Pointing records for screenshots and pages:
/---
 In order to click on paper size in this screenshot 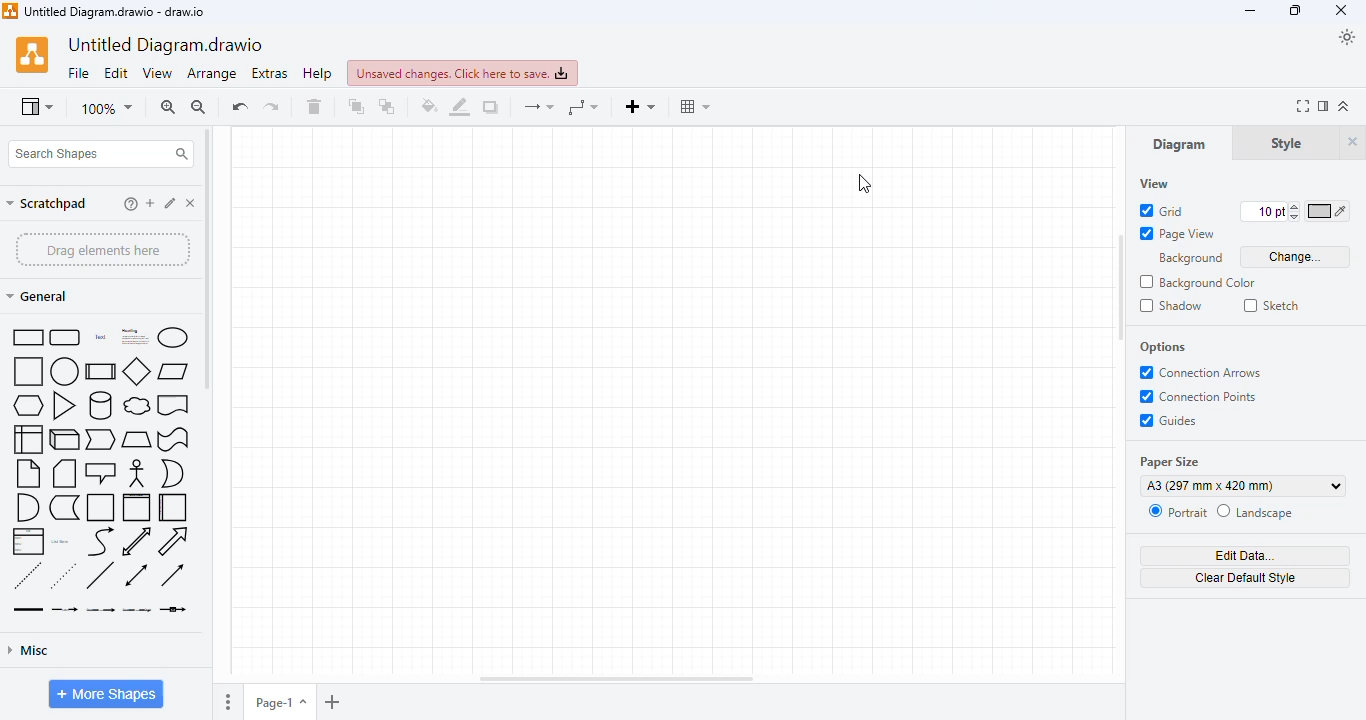, I will do `click(1170, 461)`.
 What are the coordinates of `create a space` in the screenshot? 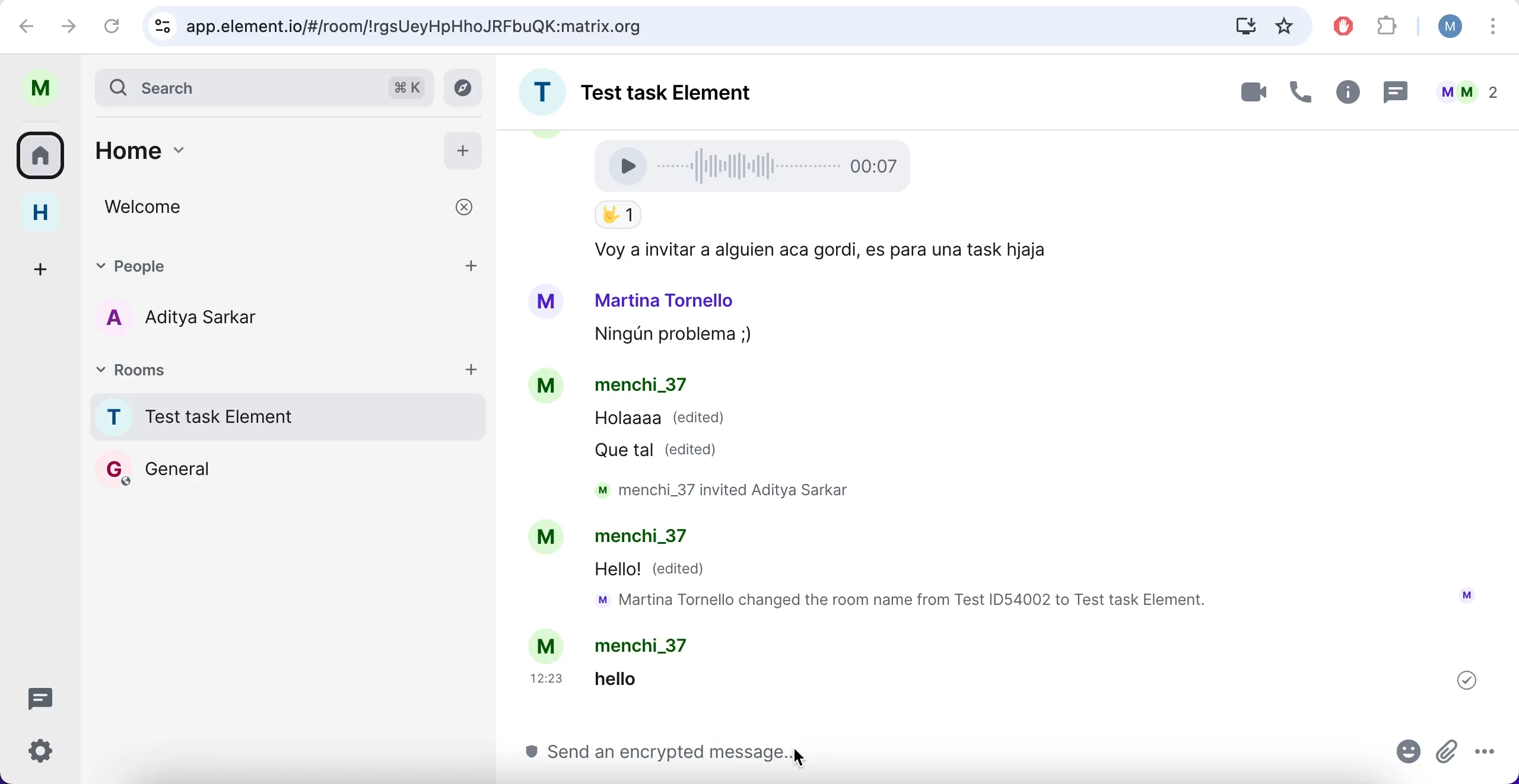 It's located at (45, 267).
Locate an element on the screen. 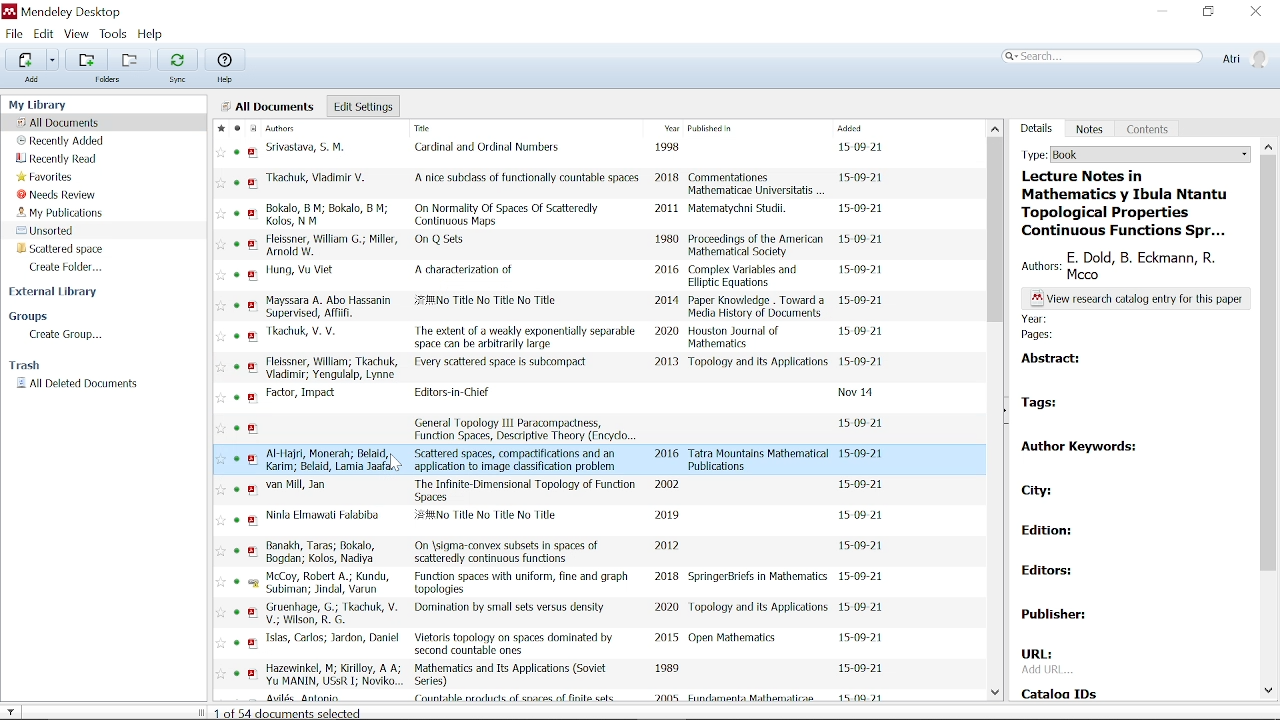  READ/UNREAD STATUS is located at coordinates (237, 416).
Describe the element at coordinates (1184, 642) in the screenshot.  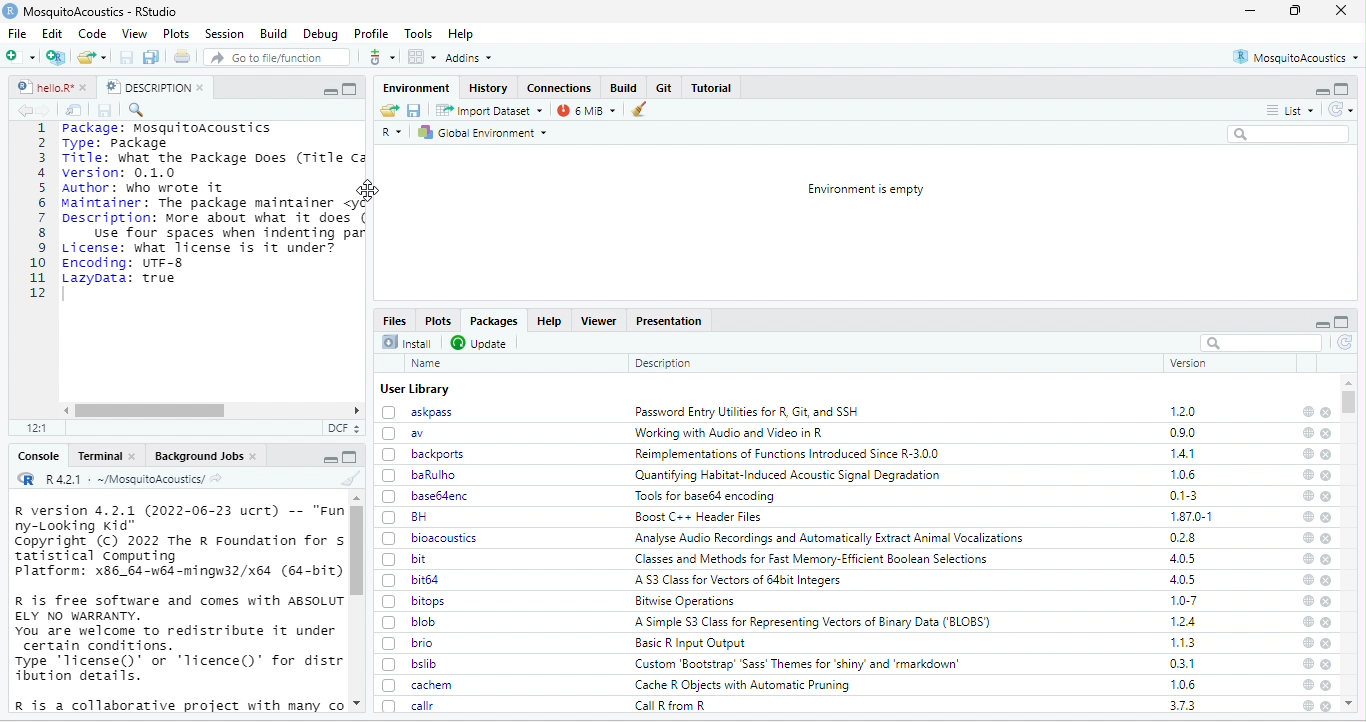
I see `1.1.3` at that location.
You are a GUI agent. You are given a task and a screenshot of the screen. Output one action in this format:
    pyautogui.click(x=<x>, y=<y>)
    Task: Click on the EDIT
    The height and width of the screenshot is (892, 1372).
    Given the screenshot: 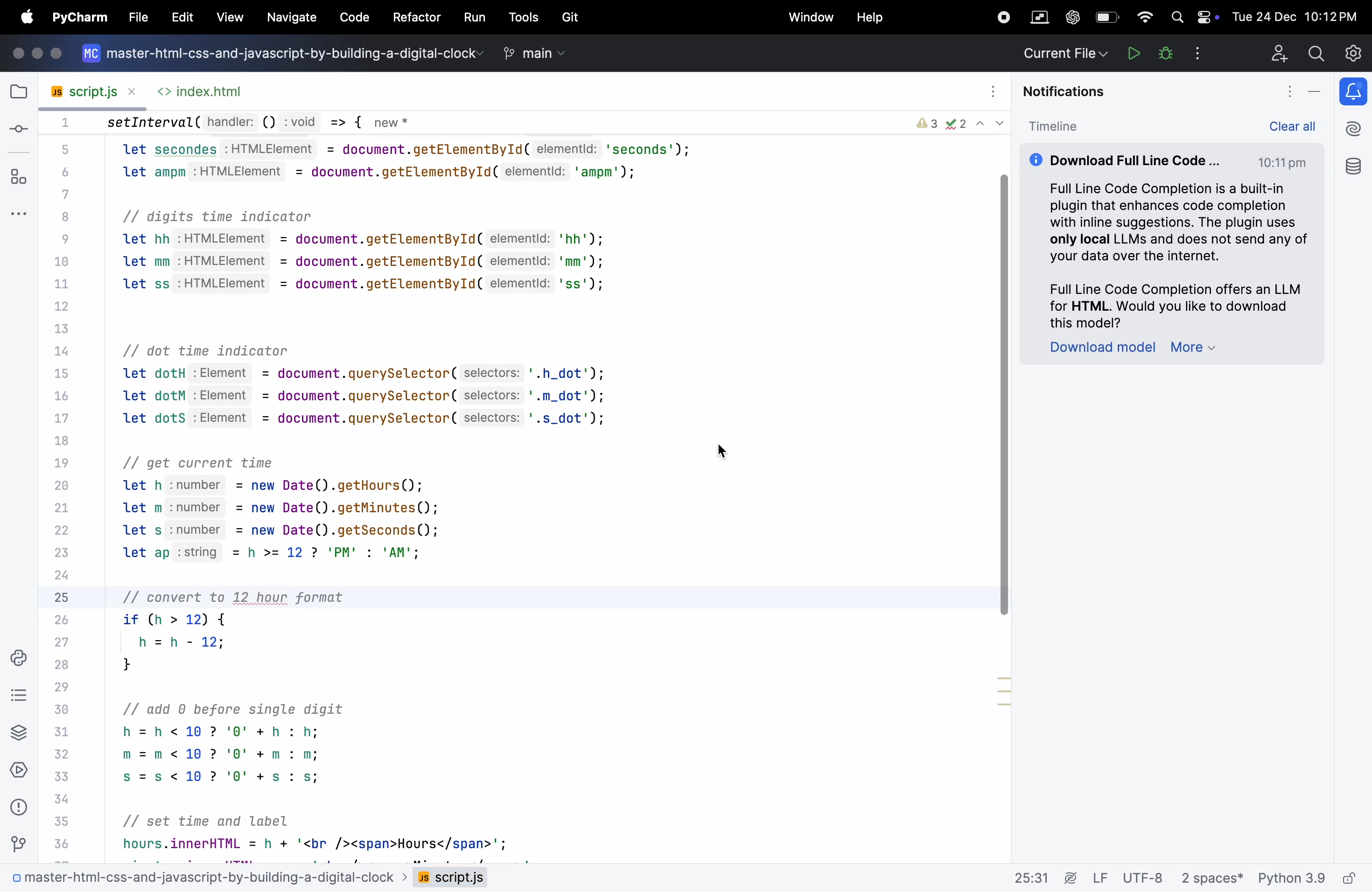 What is the action you would take?
    pyautogui.click(x=183, y=18)
    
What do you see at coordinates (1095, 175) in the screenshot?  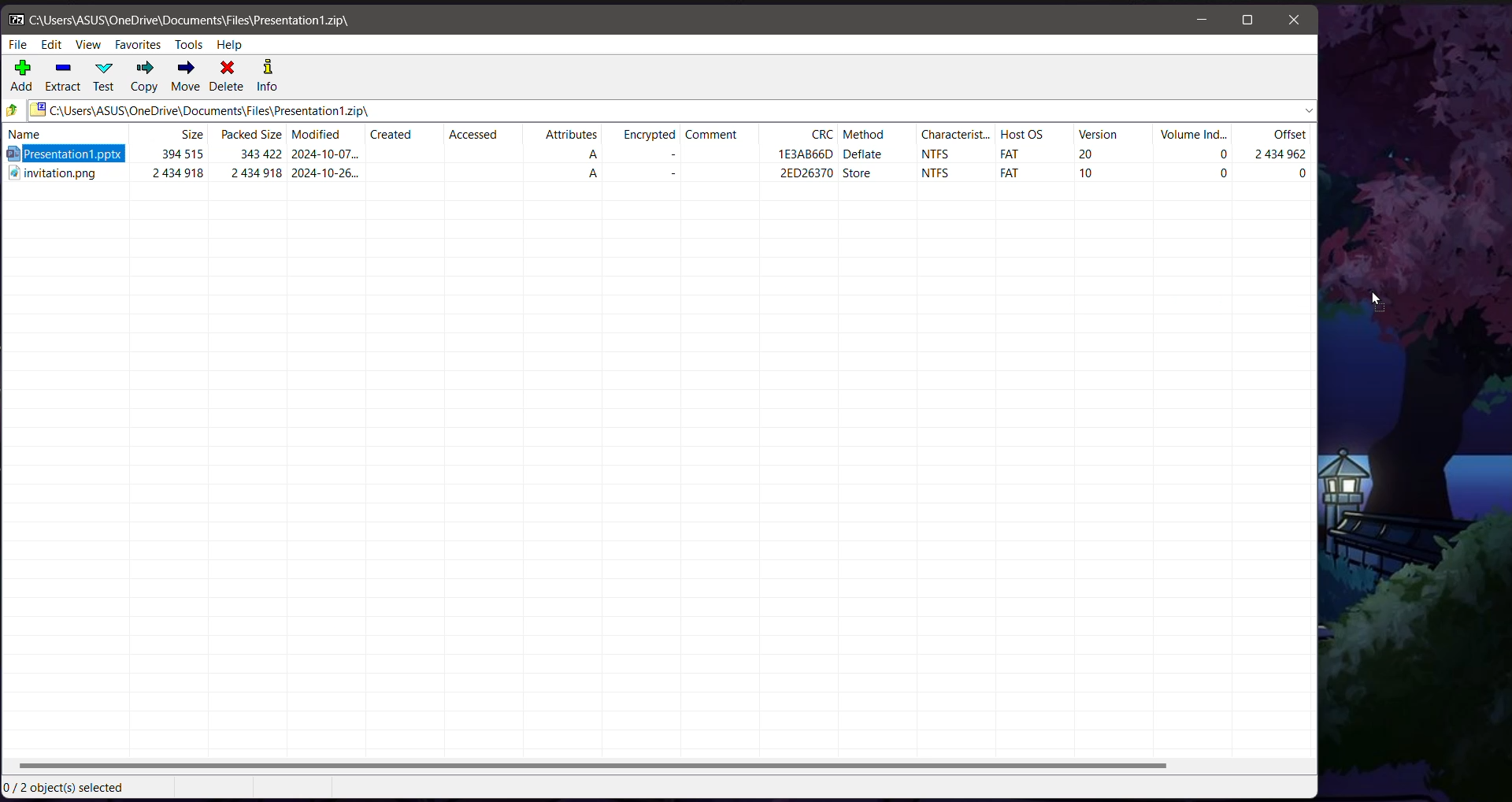 I see `10` at bounding box center [1095, 175].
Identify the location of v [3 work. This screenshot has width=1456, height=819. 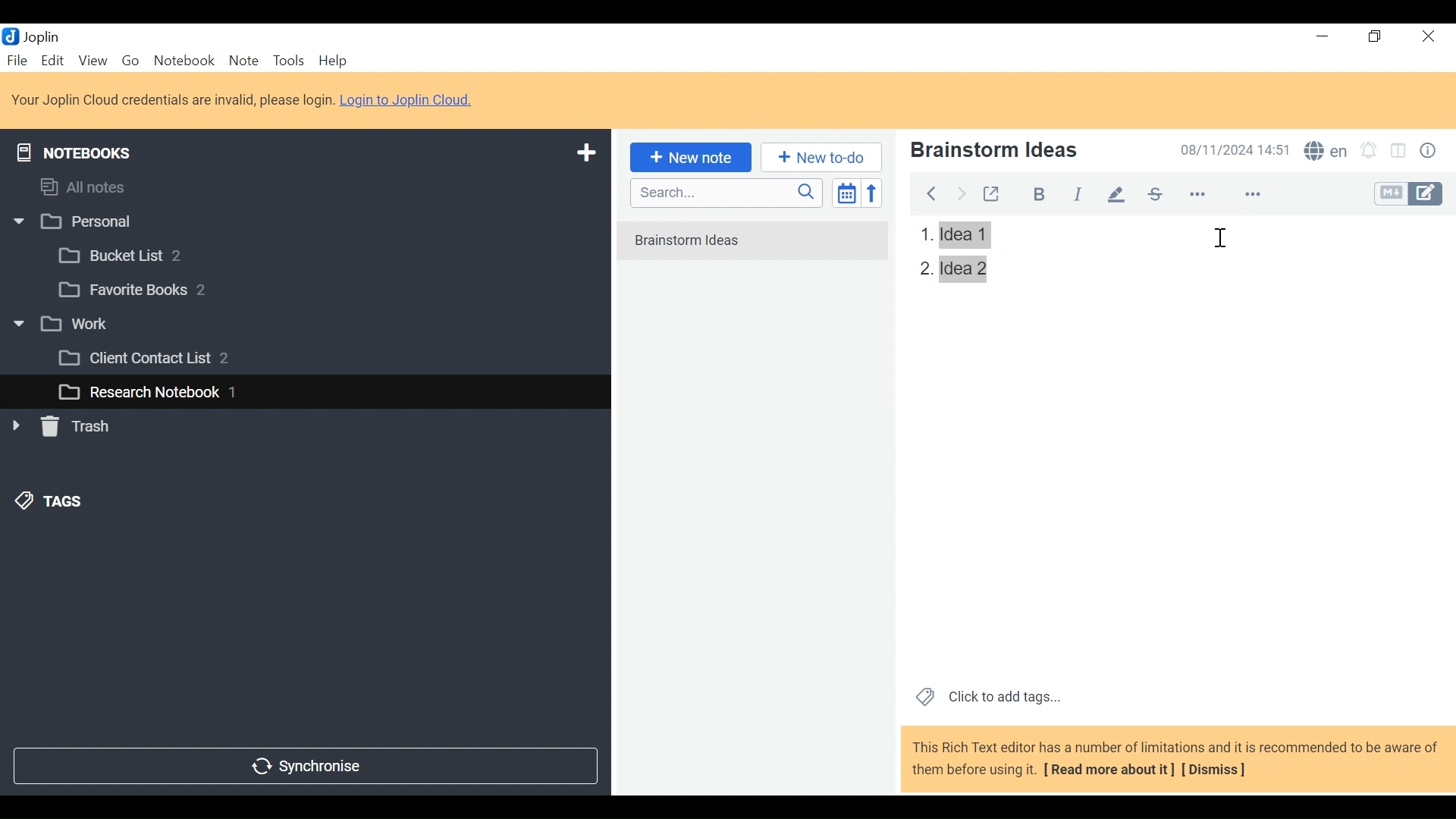
(78, 325).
\---
● PROBLEM:
Repeat the lines of the listing, starting at the line that contains "Identify the location" and continuing through the end of the listing. Leave the pictures out of your answer.

● CORRECT RESULT:
Identify the location of v [3 work. This screenshot has width=1456, height=819. 
(78, 325).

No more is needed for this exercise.